Charlotte concentrates on the muscles in her brow, telling them to relax. Still they bunch up. She rubs the spot. Is she having a muscle spasm? Should she see a doctor? Then—oh. She understands. She can rub all she wants, but that line isn’t going away.

“Wrinkle,” she whispers. She didn’t look the same as she had the last time she was single.

That’s what she was thinking when her college friend Sabrina took her out to lunch.

“Kent is a couple of years younger than you, but really great,” Sabrina was saying while salting her cheesesteak. “He’s a paralegal, rides a bike to work, and, you know, only has as much baggage as your average unmarried thirtysomething.”

Charlotte rubbed at the wrinkle between her eyes, pluckily trying to erase it again. It was this same can-do spirit that secured her the Ohio Woman Entrepreneur of the Year (or OWEY) award.

“I’m not getting remarried,” Charlotte said.

“Marriage schmarriage. When are you going to let a little romance into your life?”

Romance. That word seemed silly to Charlotte now—so cheap, mass-market, high-discount. It was temporary insanity caused by the brain. It was a biological trick to ensure the survival of the species.

“One date,” said Sabrina.

“Yeah, sure, okay,” she said, then added, “Thanks,” so Sabrina would feel she was doing Charlotte a favor instead of manipulating her into volunteering for torture.

Friday night arrived after Thursday, just as the calendar warned it would. Charlotte changed her comfy work-at-home clothes to irritating look-at-me clothes and found a mirror to take stock of herself. Her hair looked awful. It just hung, floppy, off her head, like … like … It was so pathetic that when she tried to think what it was like, her mind got overwhelmingly bored and slipped off to think about something more interesting. Such as the tax code.

Being single was ridiculous, with all its demands of blind dating and stock taking and hair doing. Could that be why James had left? Because she hadn’t taken her coiffure seriously enough?

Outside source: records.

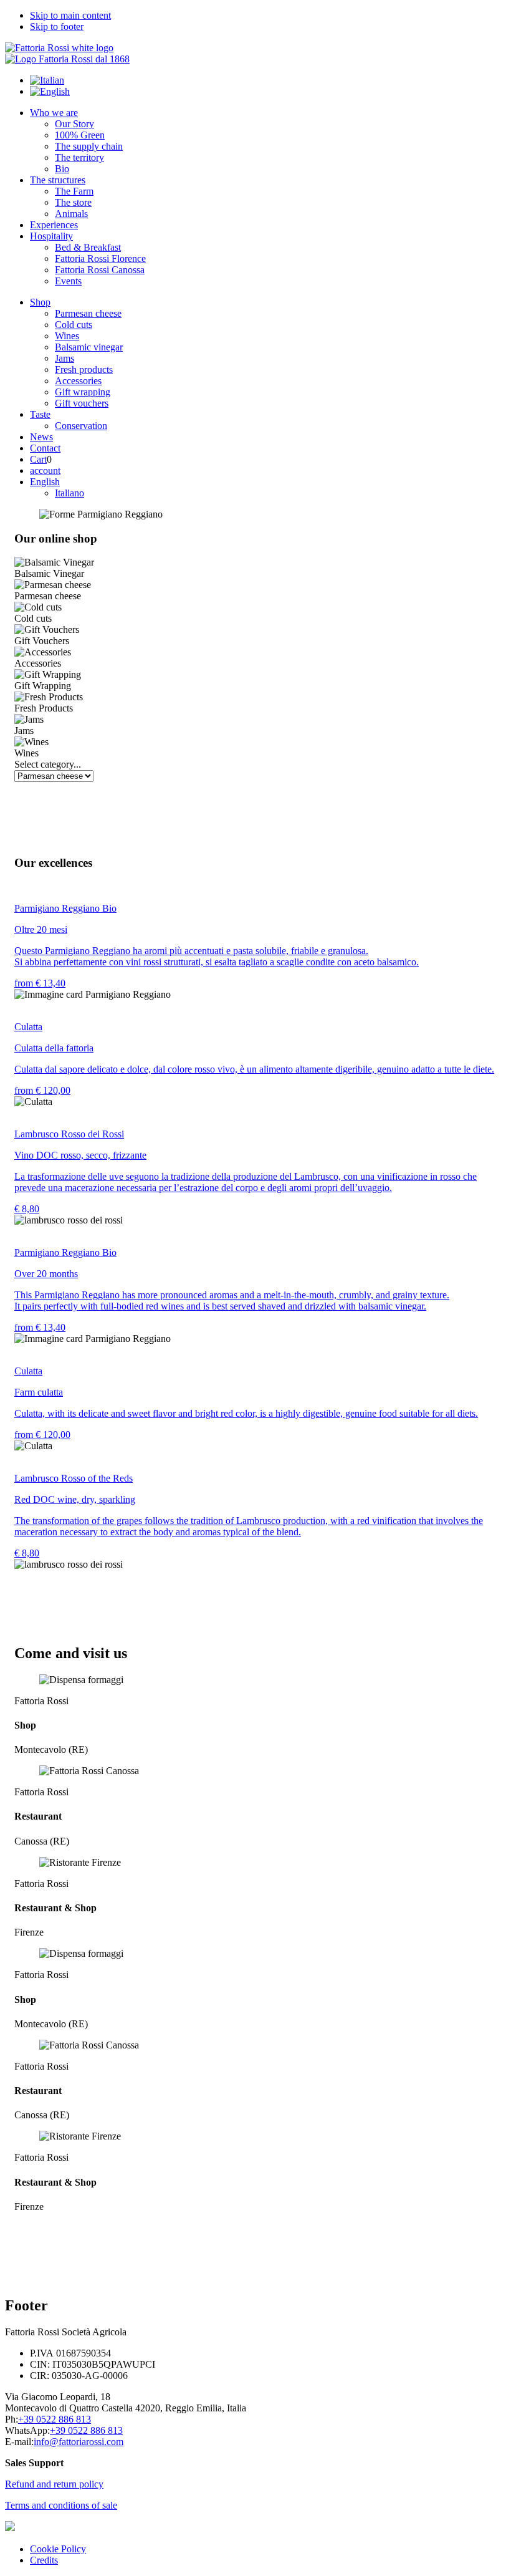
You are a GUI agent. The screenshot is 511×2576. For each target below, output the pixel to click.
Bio (62, 168)
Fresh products (84, 369)
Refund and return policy (54, 2484)
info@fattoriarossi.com (78, 2441)
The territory (79, 157)
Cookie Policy (58, 2549)
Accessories (78, 380)
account (45, 470)
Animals (71, 213)
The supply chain (89, 146)
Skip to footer (57, 26)
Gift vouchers (81, 403)
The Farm (74, 191)
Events (68, 281)
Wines (67, 335)
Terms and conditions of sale (61, 2505)
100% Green (80, 135)
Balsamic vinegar (89, 347)
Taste (40, 414)
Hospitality (51, 236)
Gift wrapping (82, 392)
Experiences (54, 224)
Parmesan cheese (88, 313)
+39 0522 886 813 (54, 2419)
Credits (44, 2560)
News (41, 437)
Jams (64, 358)
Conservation (81, 425)
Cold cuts (73, 324)
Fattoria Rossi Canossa (100, 269)
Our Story (74, 123)
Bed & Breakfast (88, 247)
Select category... (47, 764)
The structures (57, 180)
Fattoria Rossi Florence (100, 258)
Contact (45, 448)
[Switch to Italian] (47, 80)
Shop (40, 302)
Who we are (54, 112)
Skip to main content (70, 15)
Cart (38, 459)
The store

Charlotte flat-ironed her hair, rubbed at her brow wrinkle, and met Kent at a sushi bar.

She called Sabrina as soon as she got home. “I’m damaged. I’m sorry.”

“Oh, Charlotte, what happened?”

Not much. Surely other women would have found Kent’s informal lecture on the merits of homemade dog food fascinating, but Charlotte left the sushi bar with mild food poisoning and a heart that threatened to feel again. And what it almost felt was not good. She shut that right down. Be numb, cruel heart.